+++ Selected excerpt +++
Dowling would become the first American Catholic clergyman to prominently endorse AA, both in later revised editions of the Big Book, and in 1947 in The Queen’s Work, a magazine published by the Central Office of Sodalities of Our Lady.

When Dowling, as one of the originators, helped start Couples Are Not Alone (CANA), a national Catholic movement for married couples in 1942,  he borrowed heavily, he told Wilson, from AA’s 12 steps to help participants deal with mental difficulties, scruples and sexual compulsions.

As a guest speaker at AA’s St. Louis International Convention in Kiel Auditorium in 1955,  Dowling remarked: “There is a negative approach from agnosticism. This was the approach of Peter the Apostle. ‘Lord, to whom shall we go’?” I doubt if there is anybody in this hall who really ever sought sobriety. I think we were trying to get away from drunkenness. I don’t think we should despise the negative. I have a feeling that if I ever find myself in heaven, it will be from backing away from hell.”

Dowling died peacefully in his sleep in Memphis on April 3, 1960.

It has has been customary across Canada during the third week in November since 1981, which begins Sunday, Nov. 16 this year, to mark National Addictions Awareness Week and all its variants such as National Aboriginal Addictions Awareness Week and Manitoba Addictions Awareness Week (MAAW).

The federal government in 1987 first proclaimed the week. Approximately 600,000 people take part in NAAW activities throughout the country.

Much of the early work was conceptualized and developed in St. Albert, Alberta at the Nechi Training, Research & Health Promotions Institute, which is housed with Poundmaker’s Lodge, known as Canada’s first addictions treatment centre specifically for aboriginal clients.
+++ Data records +++
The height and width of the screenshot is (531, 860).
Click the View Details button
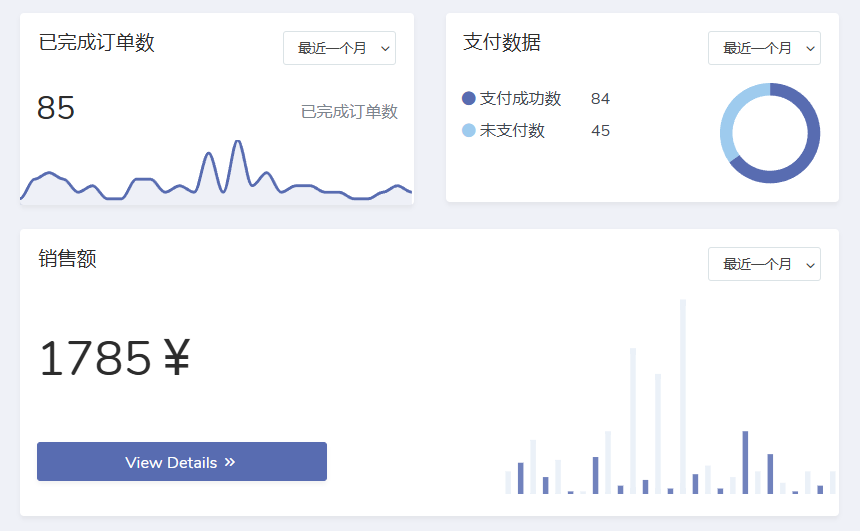[181, 462]
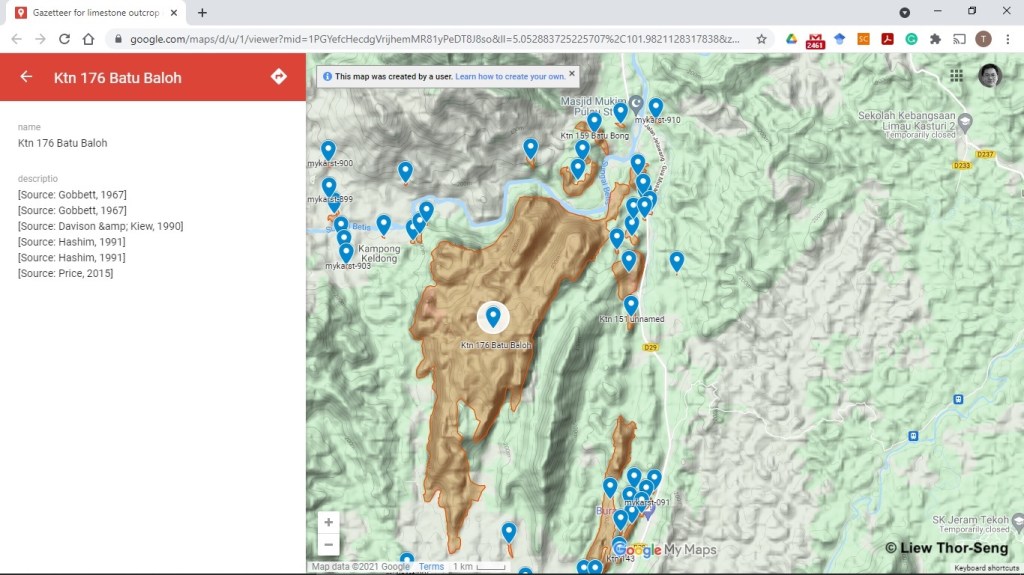Bookmark this page with the star icon
The width and height of the screenshot is (1024, 575).
(762, 39)

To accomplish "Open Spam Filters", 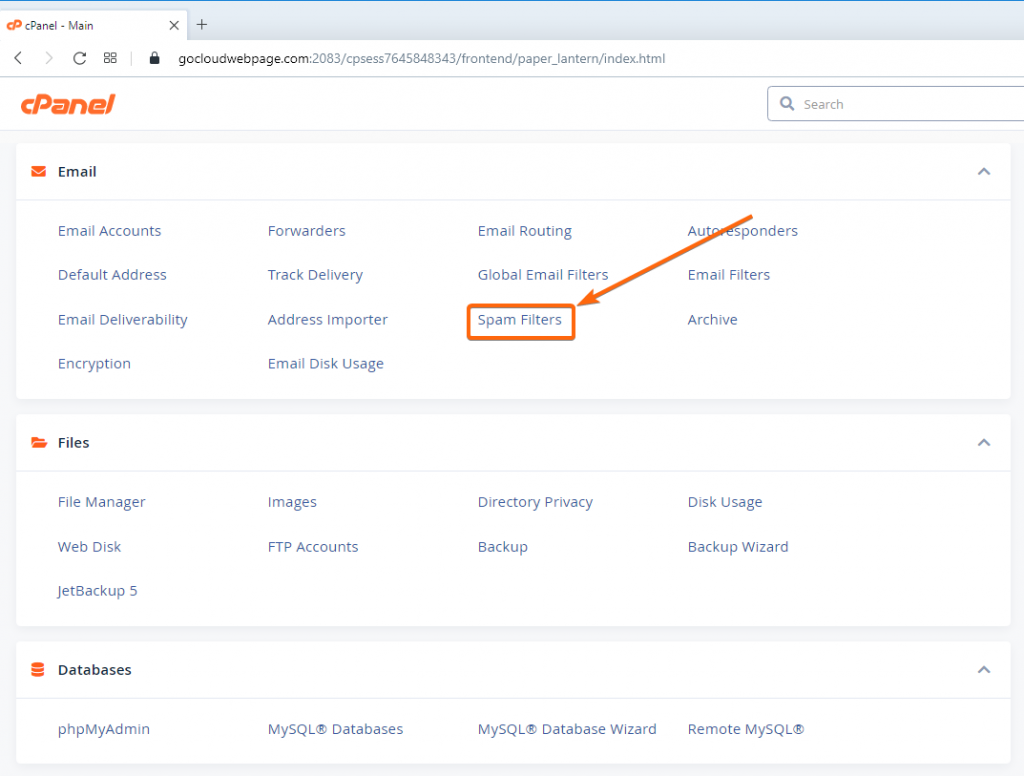I will 520,321.
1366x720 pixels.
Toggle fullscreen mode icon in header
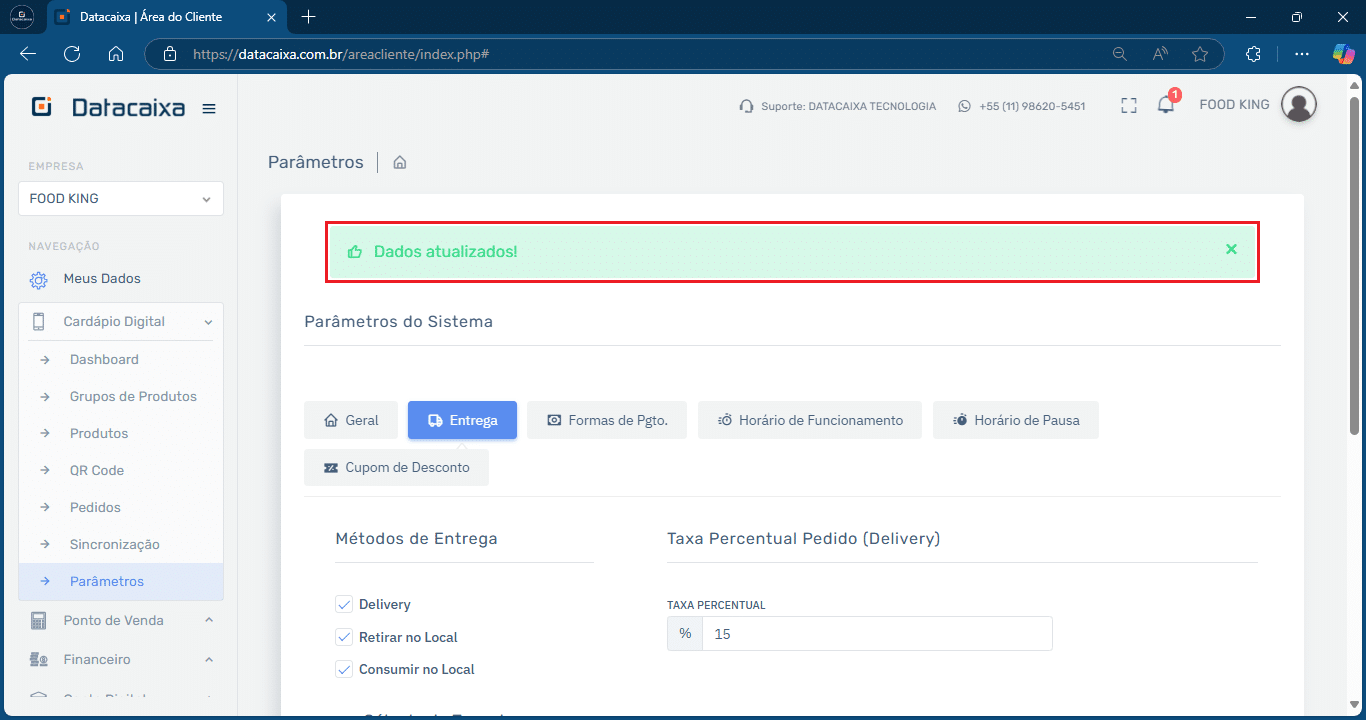[1129, 105]
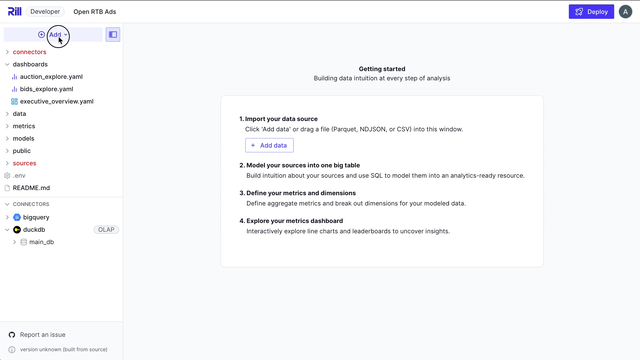This screenshot has height=360, width=640.
Task: Toggle the sidebar panel icon
Action: point(113,35)
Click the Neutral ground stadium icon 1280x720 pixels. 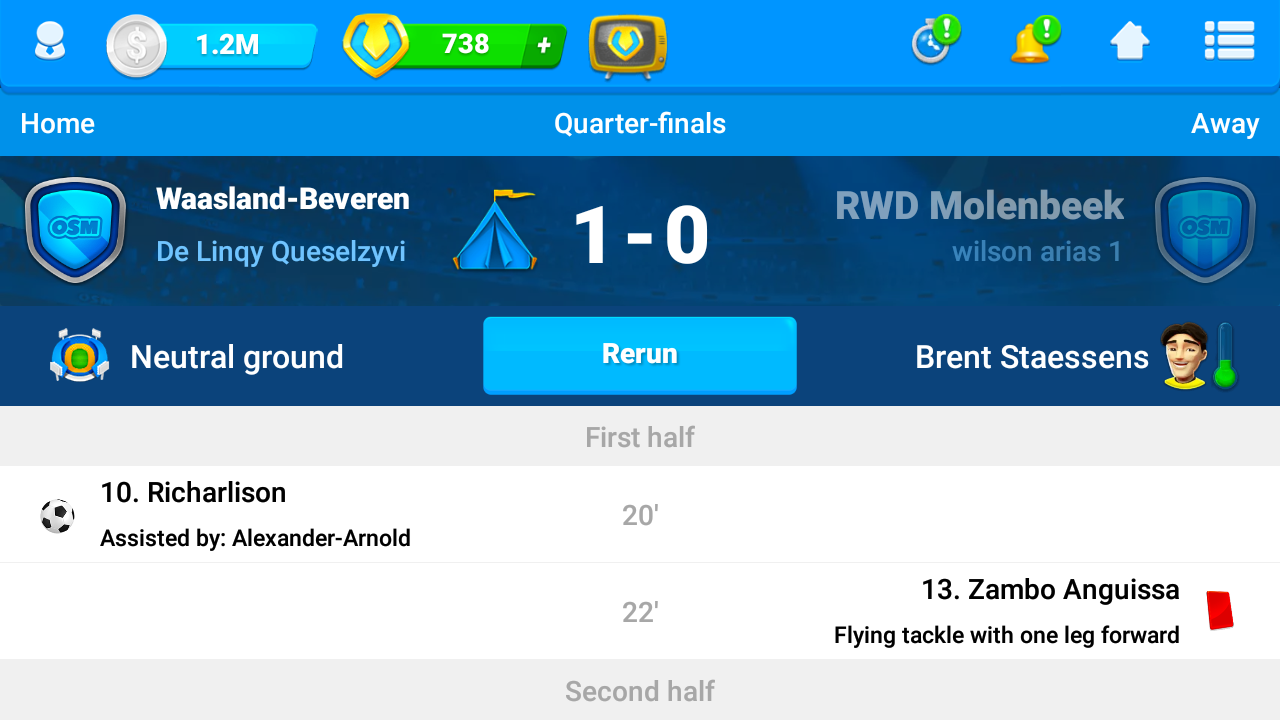coord(79,356)
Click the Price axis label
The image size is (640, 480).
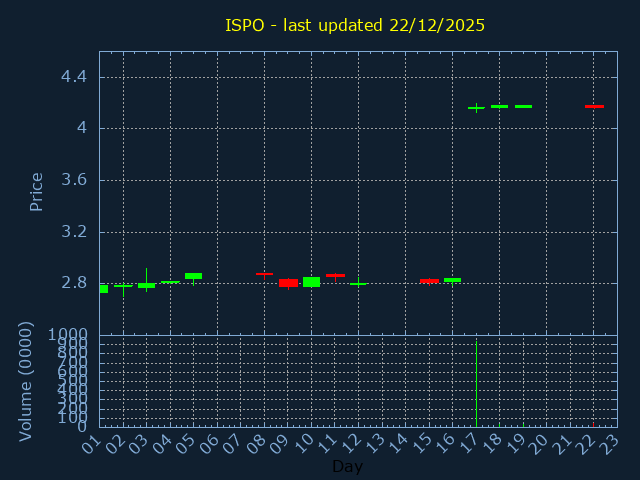click(x=37, y=191)
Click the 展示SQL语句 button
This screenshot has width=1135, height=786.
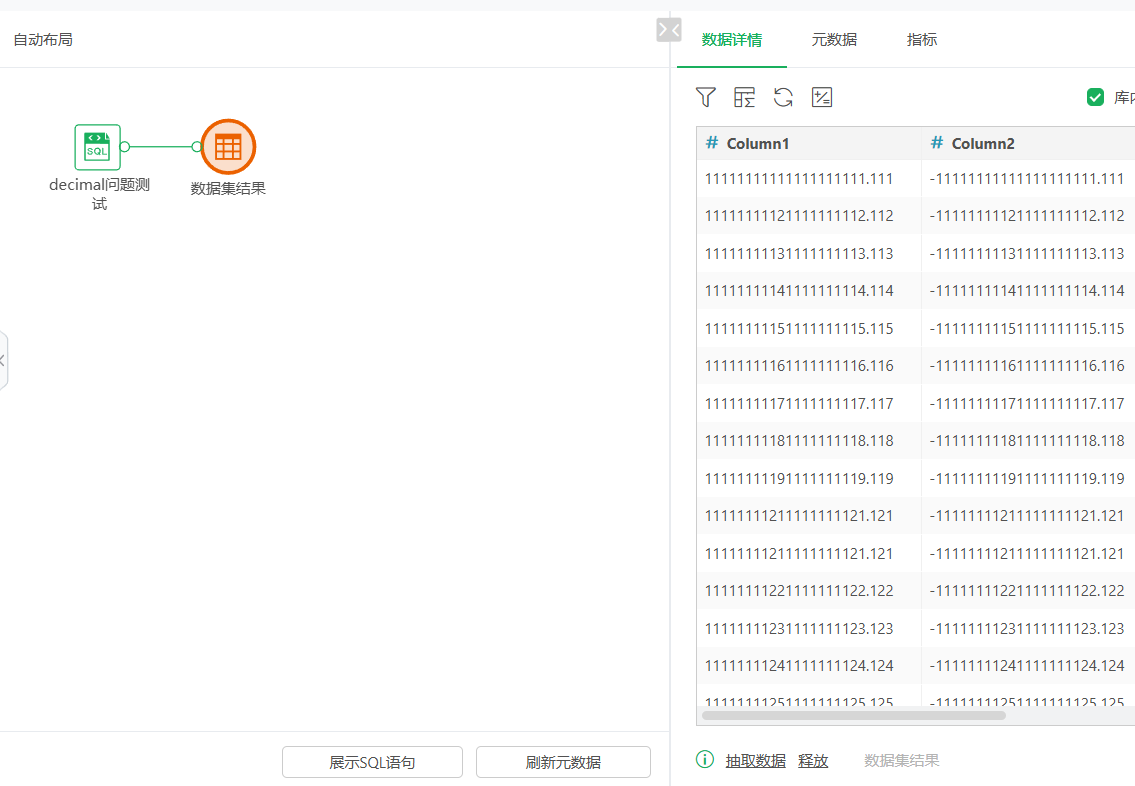tap(372, 762)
+++
--- The problem ---
Quote the passage above on Dowling and Addictions Awareness Week, between "When Dowling, as" and "April 3, 1960.", inclusive.

--- Task answer ---
When Dowling, as one of the originators, helped start Couples Are Not Alone (CANA), a national Catholic movement for married couples in 1942,  he borrowed heavily, he told Wilson, from AA’s 12 steps to help participants deal with mental difficulties, scruples and sexual compulsions.

As a guest speaker at AA’s St. Louis International Convention in Kiel Auditorium in 1955,  Dowling remarked: “There is a negative approach from agnosticism. This was the approach of Peter the Apostle. ‘Lord, to whom shall we go’?” I doubt if there is anybody in this hall who really ever sought sobriety. I think we were trying to get away from drunkenness. I don’t think we should despise the negative. I have a feeling that if I ever find myself in heaven, it will be from backing away from hell.”

Dowling died peacefully in his sleep in Memphis on April 3, 1960.